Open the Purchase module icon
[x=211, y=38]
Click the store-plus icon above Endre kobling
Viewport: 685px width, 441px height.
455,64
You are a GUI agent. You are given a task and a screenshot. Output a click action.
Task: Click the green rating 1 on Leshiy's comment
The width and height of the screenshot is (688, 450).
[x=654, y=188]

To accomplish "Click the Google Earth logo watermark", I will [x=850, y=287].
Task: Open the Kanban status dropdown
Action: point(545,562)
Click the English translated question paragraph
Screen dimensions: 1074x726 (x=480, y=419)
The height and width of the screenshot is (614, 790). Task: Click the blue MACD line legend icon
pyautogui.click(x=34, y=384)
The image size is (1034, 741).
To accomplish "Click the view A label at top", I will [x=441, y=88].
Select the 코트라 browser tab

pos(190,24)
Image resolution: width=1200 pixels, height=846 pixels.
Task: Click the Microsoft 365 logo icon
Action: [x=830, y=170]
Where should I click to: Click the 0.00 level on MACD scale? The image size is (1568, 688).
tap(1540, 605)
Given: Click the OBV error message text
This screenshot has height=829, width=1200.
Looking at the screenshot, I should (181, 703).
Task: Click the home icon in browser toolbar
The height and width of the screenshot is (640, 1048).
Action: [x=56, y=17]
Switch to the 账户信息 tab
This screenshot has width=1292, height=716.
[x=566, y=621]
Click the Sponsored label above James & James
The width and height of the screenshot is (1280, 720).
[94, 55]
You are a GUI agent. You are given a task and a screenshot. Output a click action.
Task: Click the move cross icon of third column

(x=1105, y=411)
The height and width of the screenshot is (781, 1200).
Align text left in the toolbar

※

Task prompt >> Nothing is to be left out when the listing is copied, and every line must match exactly.

Response to this exercise >>
Open the Purchase module icon
[x=211, y=38]
Click the store-plus icon above Endre kobling
Viewport: 685px width, 441px height.
455,64
You are a GUI agent. You are given a task and a screenshot. Output a click action.
Task: Click the green rating 1 on Leshiy's comment
The width and height of the screenshot is (688, 450).
[x=654, y=188]

To accomplish "Click the Google Earth logo watermark", I will [x=850, y=287].
Task: Open the Kanban status dropdown
Action: point(545,562)
Click the English translated question paragraph
Screen dimensions: 1074x726 (x=480, y=419)
The height and width of the screenshot is (614, 790). Task: Click the blue MACD line legend icon
pyautogui.click(x=34, y=384)
The image size is (1034, 741).
To accomplish "Click the view A label at top", I will [x=441, y=88].
Select the 코트라 browser tab

pos(190,24)
Image resolution: width=1200 pixels, height=846 pixels.
Task: Click the Microsoft 365 logo icon
Action: [x=830, y=170]
Where should I click to: Click the 0.00 level on MACD scale? The image size is (1568, 688).
tap(1540, 605)
Given: Click the OBV error message text
This screenshot has height=829, width=1200.
Looking at the screenshot, I should (181, 703).
Task: Click the home icon in browser toolbar
The height and width of the screenshot is (640, 1048).
Action: [x=56, y=17]
Switch to the 账户信息 tab
This screenshot has width=1292, height=716.
[x=566, y=621]
Click the Sponsored label above James & James
The width and height of the screenshot is (1280, 720).
[94, 55]
You are a GUI agent. You are given a task and a screenshot. Output a click action.
Task: Click the move cross icon of third column

(x=1105, y=411)
The height and width of the screenshot is (781, 1200).
Align text left in the toolbar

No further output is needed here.